The poem's reasonable query is that the reader, or at least someone out there, 'please explain tears'. 'What', asks Reid's narrator, 'do we gain by it' ... 'a faculty that interferes / with seeing and speaking / and leaves [us] feeling weaker'? The question is a good one, as the poem's allusion to Darwin, and by extension, evolutionary theory and survival of the fittest, throws into question the evolutionary benefit (if any) of such a disabling, emotionally-triggered reflex.

Required work:
1. In the passage about Reid's poem, what does the poem's allusion to Darwin call into question?
2. Pick up the passage about Reid's poem after its final sentence and continue it.
The material further down has no role here.

Information supplied:

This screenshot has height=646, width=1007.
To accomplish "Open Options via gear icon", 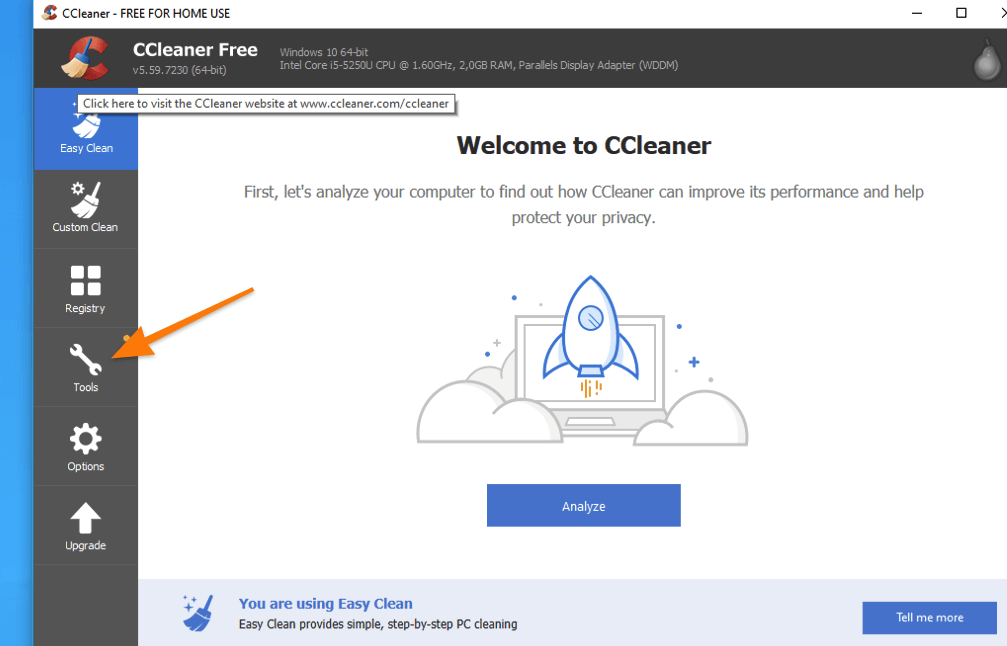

---

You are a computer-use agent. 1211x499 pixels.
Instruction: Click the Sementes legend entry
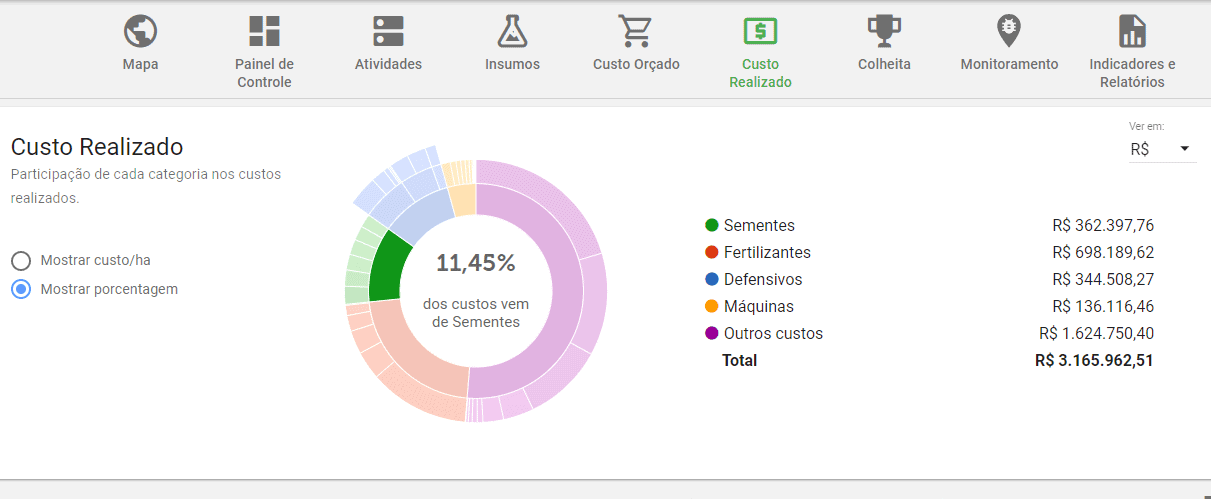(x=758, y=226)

Activity answers:
1. The evolutionary benefit, if any, of a disabling, emotionally triggered reflex such as tears.

2.
Almost incredible, then, that Nick Laird's second collection, On Purpose, published last summer, provides a near perfect answer to Reid's poem in a short little piece titled 'The Perfect Host'. For it turns out that recent scientific research has uncovered the benefits of emotional tears by comparing them with basal tears (constant, moisturising 'tears' that lubricate the eye) and reflex tears (as in 'those that flow / because an onion is reduced to pieces / or smoke strays from the barbecue', as Laird puts it). And the results have shown that emotional tears contain a greater number of toxins and in particular, higher rates of manganese, which is 'thought responsible', as Laird's poem notes, 'for sadness'. In spite of crying and its physically and socially debilitating effects, then, emotional tears help to rid our body of certain toxins, and also explain why, after a good cry, people often feel much better...
because you must know by now
that it loves you, your body,
and wants you to stay.
Quite a cheery sort of conclusion, don'tcha think?